One of the features of these transitions is the existence of a critical point in which both phases exist simultaneously in a way that ensures that the distinction between them more or less disappears. At this so called “criticality”, all kinds of curious phenonena have been found, including self organising behaviour.

Chialvo and buddies say “all human behaviors, including thoughts, undirected or goal oriented actions or any state of mind, are the outcome of a dynamical system at or near a critical state.”

They make a list of features that they would expect the brain to demonstrate in experiment were it operating close to criticality.

At large scales, they say, we should see cortical long range correlations in space and time as well as large scale anti-correlated cortical states. That certainly seems to be true of our brains in general.

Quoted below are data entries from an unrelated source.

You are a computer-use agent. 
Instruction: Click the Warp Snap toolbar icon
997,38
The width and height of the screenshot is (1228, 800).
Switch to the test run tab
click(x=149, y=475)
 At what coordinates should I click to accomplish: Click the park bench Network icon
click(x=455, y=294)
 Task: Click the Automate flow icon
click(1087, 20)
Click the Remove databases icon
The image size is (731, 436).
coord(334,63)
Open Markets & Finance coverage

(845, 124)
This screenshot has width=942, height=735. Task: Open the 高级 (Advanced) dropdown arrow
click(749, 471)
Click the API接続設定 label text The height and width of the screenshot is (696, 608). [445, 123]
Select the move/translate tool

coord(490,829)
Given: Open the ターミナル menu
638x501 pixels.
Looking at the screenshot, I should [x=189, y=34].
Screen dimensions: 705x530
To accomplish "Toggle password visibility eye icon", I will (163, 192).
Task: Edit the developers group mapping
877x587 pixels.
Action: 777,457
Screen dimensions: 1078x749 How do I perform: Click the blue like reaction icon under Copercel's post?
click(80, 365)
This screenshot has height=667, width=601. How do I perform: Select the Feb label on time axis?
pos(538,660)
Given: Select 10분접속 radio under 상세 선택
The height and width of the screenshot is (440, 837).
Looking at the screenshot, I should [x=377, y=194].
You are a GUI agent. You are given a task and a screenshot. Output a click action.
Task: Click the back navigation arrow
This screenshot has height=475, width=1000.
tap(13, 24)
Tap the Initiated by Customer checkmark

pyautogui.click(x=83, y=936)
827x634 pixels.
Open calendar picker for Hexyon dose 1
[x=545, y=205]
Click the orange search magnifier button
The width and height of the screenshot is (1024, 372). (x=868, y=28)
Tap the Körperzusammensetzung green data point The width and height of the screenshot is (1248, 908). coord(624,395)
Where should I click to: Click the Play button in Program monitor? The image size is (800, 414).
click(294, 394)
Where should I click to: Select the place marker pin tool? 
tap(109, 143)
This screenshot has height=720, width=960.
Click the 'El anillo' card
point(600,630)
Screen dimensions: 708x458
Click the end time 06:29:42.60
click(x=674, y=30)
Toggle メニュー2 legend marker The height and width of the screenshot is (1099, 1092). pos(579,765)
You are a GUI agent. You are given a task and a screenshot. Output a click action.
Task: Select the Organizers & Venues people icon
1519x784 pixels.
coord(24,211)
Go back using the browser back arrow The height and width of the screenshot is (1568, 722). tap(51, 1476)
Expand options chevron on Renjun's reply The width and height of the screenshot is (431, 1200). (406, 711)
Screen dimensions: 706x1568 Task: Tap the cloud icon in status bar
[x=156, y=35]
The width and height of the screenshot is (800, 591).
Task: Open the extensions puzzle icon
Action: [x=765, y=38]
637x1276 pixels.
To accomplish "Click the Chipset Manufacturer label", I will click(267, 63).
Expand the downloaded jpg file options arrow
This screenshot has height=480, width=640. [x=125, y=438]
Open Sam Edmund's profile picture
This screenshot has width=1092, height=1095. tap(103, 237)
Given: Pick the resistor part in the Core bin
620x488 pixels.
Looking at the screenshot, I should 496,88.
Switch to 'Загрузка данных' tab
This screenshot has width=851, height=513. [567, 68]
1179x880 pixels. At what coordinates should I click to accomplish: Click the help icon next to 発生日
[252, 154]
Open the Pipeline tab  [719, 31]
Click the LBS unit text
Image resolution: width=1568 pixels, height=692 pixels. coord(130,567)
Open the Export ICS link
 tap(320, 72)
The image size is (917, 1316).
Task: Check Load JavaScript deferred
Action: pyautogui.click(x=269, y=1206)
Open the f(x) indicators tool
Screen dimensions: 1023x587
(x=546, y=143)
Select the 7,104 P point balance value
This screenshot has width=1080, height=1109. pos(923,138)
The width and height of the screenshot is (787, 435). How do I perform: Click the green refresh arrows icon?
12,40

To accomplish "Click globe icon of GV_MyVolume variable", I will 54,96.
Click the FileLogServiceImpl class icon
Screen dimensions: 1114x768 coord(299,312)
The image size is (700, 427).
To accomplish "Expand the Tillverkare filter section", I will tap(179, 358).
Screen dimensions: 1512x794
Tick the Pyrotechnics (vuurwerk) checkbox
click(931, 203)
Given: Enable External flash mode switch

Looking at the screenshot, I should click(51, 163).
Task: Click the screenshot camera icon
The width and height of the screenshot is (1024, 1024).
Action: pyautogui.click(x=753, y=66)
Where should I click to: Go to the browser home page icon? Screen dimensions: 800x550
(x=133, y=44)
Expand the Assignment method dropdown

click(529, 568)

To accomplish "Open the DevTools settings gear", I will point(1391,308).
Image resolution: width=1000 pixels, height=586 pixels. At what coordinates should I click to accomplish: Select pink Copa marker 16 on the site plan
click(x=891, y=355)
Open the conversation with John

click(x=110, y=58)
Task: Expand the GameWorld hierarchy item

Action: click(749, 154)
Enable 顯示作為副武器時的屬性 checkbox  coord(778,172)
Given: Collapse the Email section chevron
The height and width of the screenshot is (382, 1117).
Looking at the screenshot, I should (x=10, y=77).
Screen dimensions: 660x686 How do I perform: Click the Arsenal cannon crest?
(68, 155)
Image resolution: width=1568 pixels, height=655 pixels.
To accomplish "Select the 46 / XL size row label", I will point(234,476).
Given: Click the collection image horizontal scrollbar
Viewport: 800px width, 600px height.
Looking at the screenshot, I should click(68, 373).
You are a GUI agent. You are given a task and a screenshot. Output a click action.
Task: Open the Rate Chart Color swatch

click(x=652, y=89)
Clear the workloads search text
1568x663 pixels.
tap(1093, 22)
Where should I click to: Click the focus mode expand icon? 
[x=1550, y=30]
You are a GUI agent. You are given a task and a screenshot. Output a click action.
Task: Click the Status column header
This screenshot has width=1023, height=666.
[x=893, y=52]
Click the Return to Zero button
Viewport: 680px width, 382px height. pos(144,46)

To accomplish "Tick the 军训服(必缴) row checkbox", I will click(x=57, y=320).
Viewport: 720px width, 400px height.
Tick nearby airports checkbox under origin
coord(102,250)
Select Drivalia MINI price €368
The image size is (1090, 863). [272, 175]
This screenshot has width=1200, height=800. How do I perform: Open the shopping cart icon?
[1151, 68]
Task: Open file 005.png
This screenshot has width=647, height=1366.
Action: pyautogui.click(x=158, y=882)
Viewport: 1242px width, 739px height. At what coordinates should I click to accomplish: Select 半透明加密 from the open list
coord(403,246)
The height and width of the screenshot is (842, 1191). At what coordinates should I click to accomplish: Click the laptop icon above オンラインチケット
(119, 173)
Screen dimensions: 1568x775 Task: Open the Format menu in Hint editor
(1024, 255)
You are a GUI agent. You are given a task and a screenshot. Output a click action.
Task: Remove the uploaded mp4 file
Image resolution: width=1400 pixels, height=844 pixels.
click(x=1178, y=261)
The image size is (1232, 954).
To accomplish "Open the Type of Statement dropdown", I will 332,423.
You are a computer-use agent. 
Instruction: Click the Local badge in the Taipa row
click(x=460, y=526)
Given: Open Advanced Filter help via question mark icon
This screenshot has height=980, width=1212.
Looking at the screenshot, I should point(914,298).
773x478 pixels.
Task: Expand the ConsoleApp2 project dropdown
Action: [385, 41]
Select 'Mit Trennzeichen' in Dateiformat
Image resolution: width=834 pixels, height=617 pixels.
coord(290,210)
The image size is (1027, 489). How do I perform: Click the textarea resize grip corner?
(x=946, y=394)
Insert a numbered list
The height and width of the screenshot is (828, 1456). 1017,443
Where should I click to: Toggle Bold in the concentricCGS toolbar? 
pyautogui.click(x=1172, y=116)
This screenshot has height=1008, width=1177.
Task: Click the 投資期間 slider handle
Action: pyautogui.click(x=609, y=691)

And at small scale, we should see “Neuronal avalanches”, as the normal homeostatic state for most neocortical circuits. And sure enough, the group point to evidence for this.

The trouble is that these look very much like an after-the-fact- predictions in this paper, a feeling that is backed up by the absence of any testable hypothesis about the brain.

If the brain is close to crticiallity (which doesn’t seem like too far fetched an idea), surely it would be possible to make some predictions about the results of experiments such as those involving human attention, optical illusions and the reaction to various stimuli.

So while Chialvo’s proposal may make the pretense of being a theory of the brain, to my mind they’ll have to settle for the status of “interesting idea” until somebody takes them significantly further.

Ref: arxiv.org/abs/0804.0032: The Brain: What is Critical about It?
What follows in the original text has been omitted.